→ ASSIGNMENT: Look for the line that has "ฮีดสู้ต่อคุ่ะ (647, 820)" in the material below; please repeat it and every line after it, exactly, up to and including the line that has "Reply by อรนภา", and nothing else.
DATA TO PROCESS Start Marker
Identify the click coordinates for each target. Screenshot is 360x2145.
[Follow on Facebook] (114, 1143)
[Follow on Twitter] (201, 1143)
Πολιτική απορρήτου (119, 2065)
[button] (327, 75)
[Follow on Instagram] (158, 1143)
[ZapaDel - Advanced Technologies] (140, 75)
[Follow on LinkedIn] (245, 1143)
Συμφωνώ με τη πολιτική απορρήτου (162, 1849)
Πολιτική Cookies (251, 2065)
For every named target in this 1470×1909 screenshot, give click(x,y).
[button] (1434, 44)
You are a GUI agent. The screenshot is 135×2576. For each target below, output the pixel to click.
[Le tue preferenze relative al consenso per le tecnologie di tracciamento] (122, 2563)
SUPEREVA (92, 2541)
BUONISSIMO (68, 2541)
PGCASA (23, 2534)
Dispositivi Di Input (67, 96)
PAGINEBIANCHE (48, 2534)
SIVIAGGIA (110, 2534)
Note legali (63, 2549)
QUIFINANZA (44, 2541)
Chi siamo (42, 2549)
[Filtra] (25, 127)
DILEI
DATA TO PROCESS End Marker
DATA TO PROCESS Start Marker
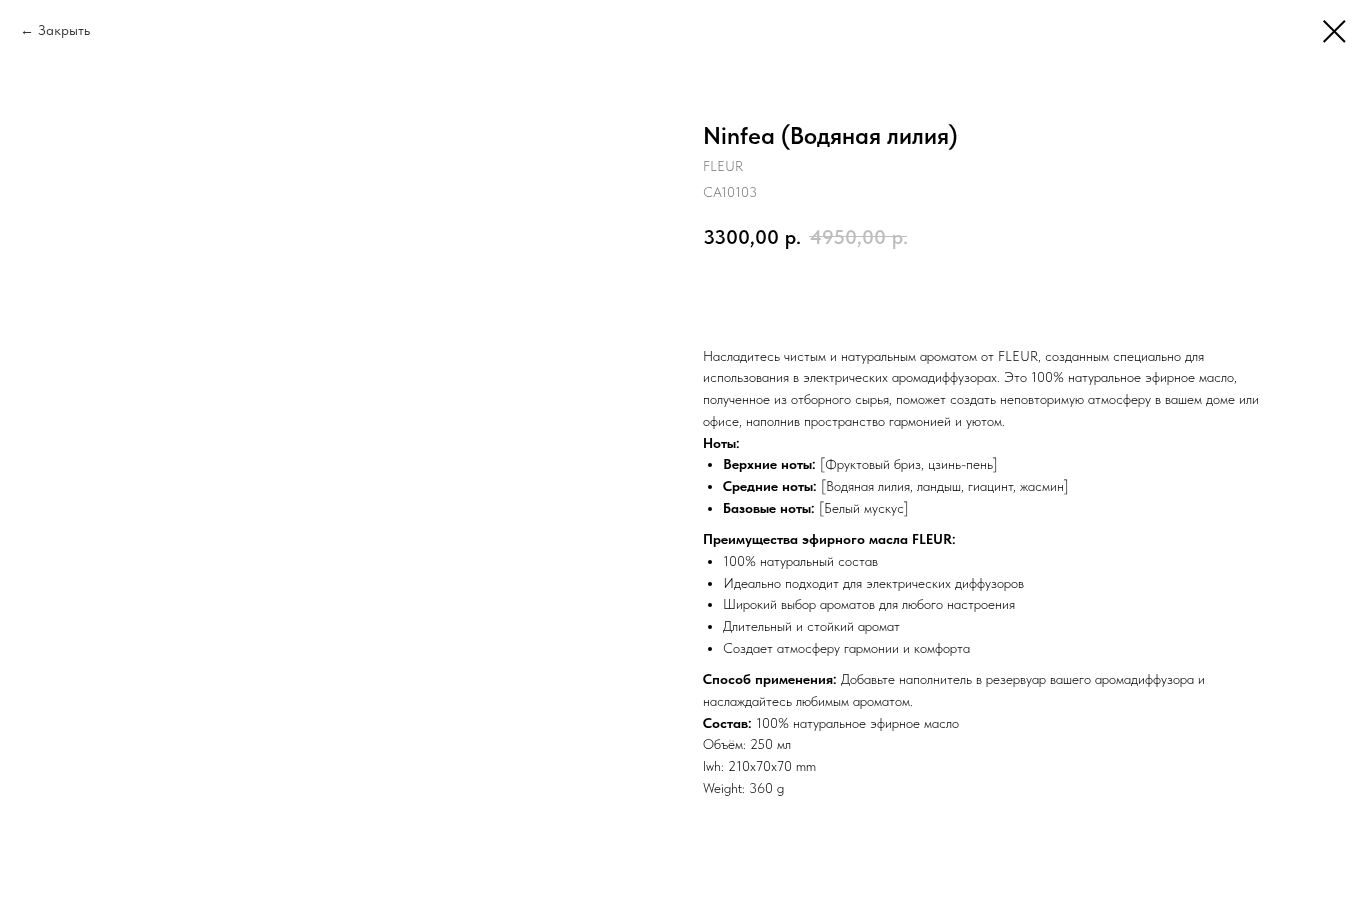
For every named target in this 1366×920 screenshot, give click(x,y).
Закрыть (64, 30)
DATA TO PROCESS End Marker
DATA TO PROCESS Start Marker
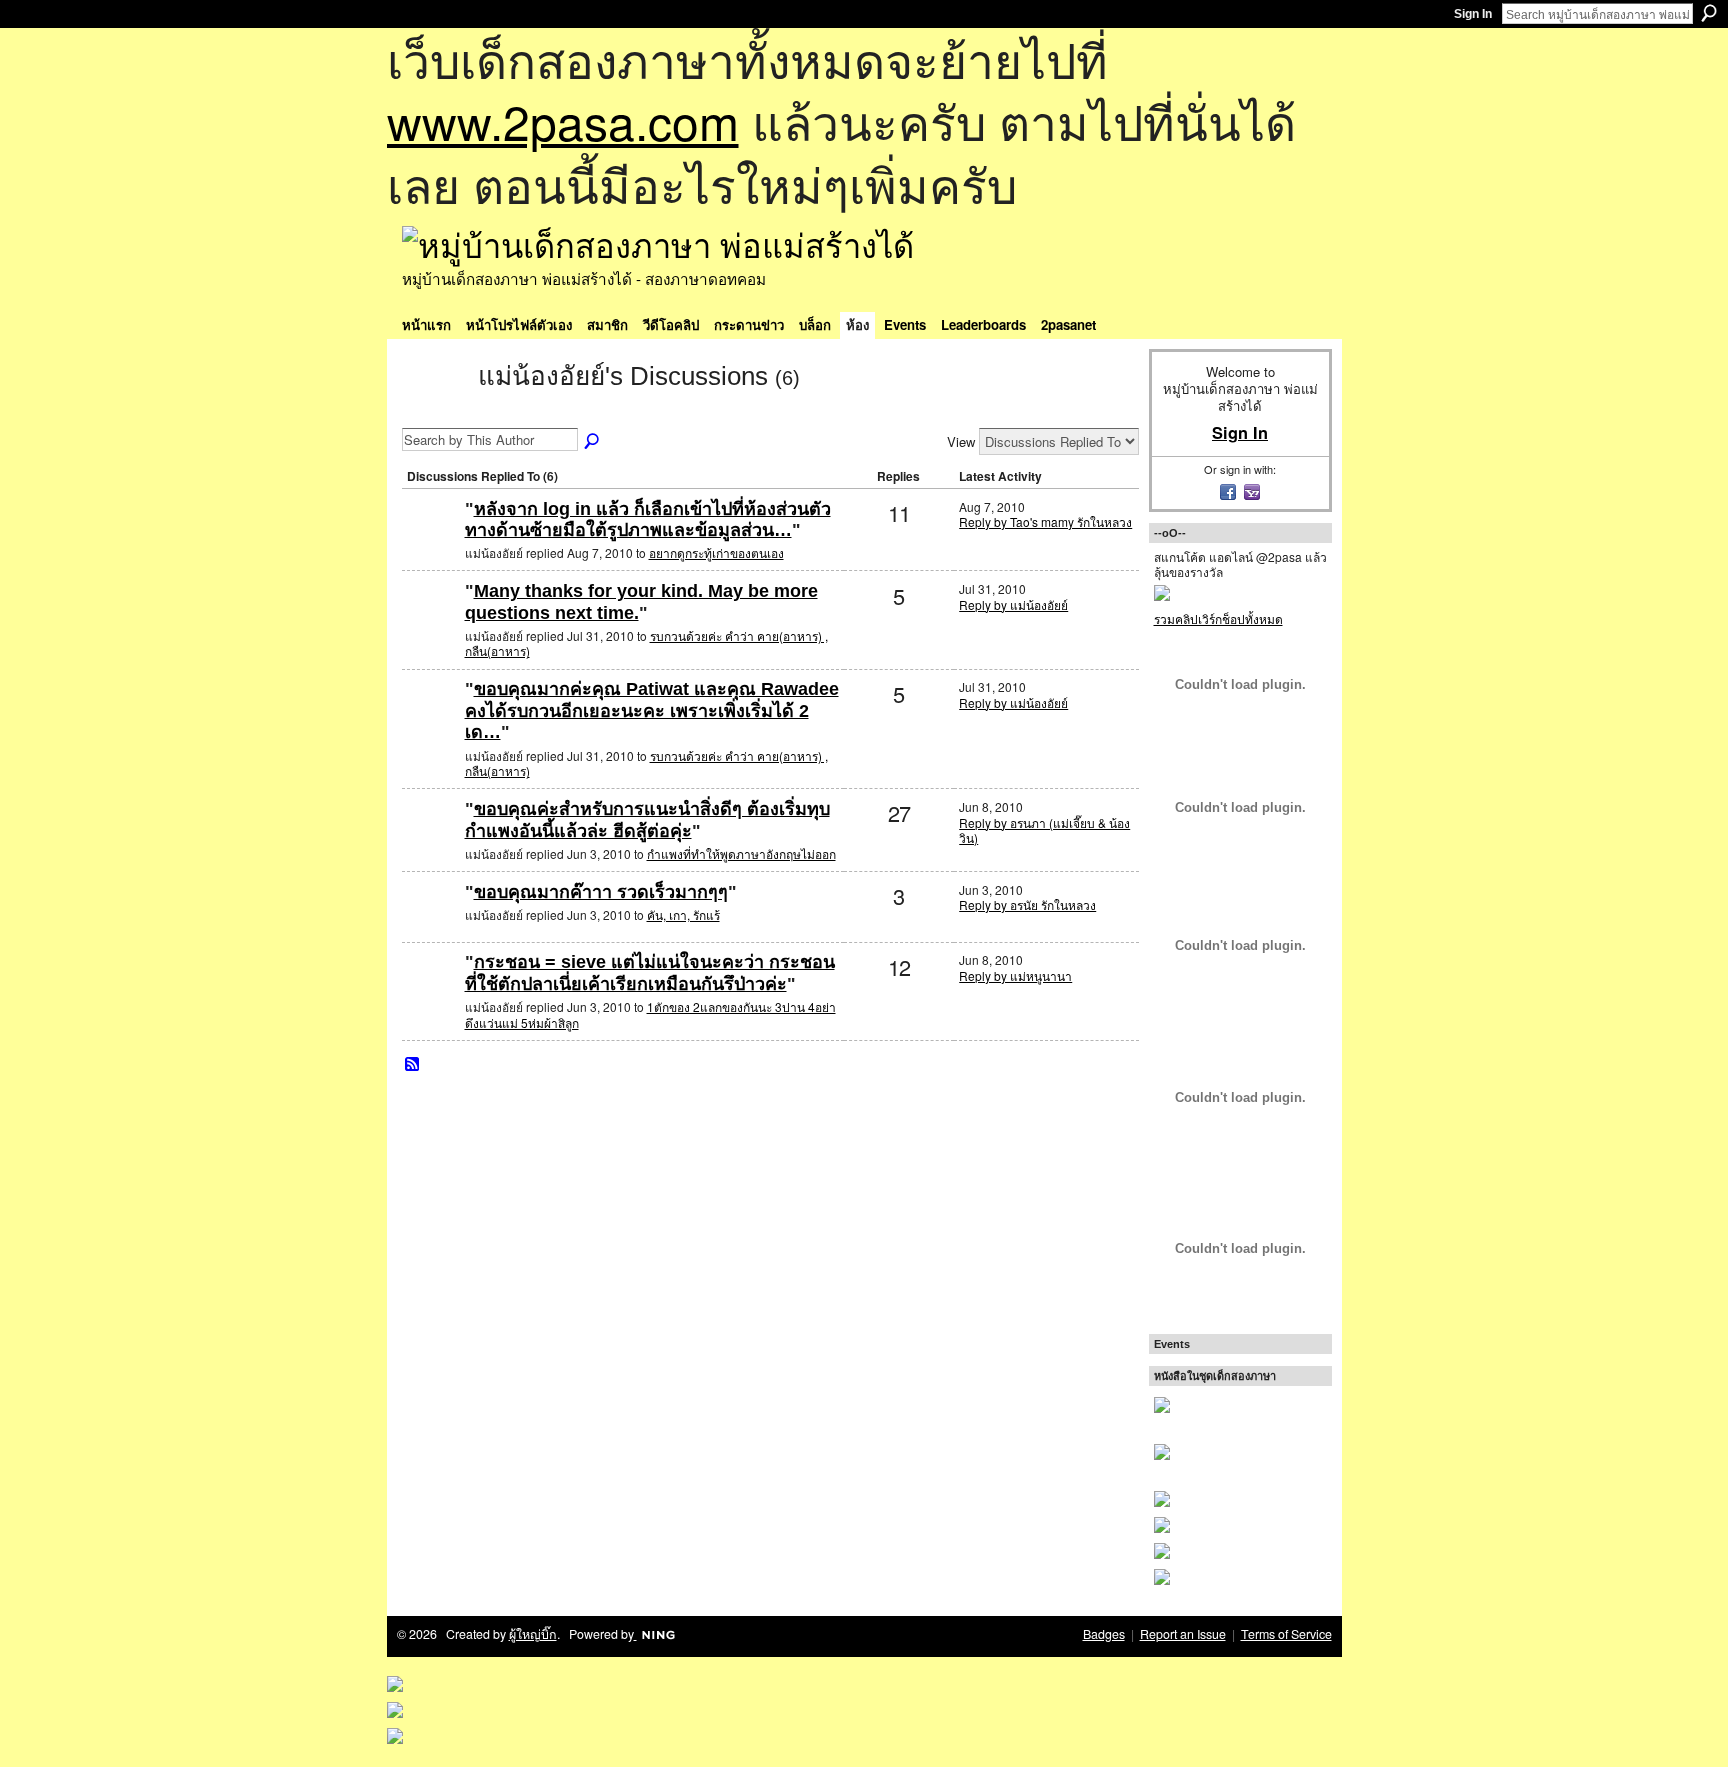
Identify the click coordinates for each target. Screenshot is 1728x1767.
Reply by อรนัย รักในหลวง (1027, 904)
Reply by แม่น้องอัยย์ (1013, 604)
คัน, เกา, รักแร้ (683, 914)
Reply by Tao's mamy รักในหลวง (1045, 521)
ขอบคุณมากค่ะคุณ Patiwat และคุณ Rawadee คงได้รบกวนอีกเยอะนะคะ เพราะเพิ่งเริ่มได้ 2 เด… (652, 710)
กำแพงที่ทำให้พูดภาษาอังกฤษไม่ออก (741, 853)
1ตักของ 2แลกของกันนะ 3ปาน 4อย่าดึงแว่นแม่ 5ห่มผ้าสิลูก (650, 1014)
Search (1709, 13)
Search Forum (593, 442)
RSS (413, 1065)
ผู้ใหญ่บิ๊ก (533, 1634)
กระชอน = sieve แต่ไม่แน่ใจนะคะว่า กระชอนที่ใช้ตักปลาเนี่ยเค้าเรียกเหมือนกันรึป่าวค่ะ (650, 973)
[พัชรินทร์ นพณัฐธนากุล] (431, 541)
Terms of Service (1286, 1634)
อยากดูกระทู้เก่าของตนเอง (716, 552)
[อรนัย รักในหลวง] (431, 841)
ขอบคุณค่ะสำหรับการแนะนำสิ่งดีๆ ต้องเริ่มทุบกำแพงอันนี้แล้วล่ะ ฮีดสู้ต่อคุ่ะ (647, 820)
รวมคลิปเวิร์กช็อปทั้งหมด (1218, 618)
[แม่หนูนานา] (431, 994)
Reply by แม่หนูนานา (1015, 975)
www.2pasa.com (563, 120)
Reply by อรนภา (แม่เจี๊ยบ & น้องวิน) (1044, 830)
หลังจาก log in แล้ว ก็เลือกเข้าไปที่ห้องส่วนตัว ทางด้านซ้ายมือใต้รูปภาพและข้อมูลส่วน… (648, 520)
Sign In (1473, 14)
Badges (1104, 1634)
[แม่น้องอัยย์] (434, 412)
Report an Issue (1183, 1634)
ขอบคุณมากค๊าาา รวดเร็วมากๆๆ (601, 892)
DATA TO PROCESS End Marker
→ ANSWER SECTION:
ขอบคุณค่ะสำหรับการแนะนำสิ่งดีๆ ต้องเริ่มทุบกำแพงอันนี้แล้วล่ะ ฮีดสู้ต่อคุ่ะ (647, 820)
รวมคลิปเวิร์กช็อปทั้งหมด (1218, 618)
[แม่หนูนานา] (431, 994)
Reply by แม่หนูนานา (1015, 975)
www.2pasa.com (563, 120)
Reply by อรนภา (แม่เจี๊ยบ & น้องวิน) (1044, 830)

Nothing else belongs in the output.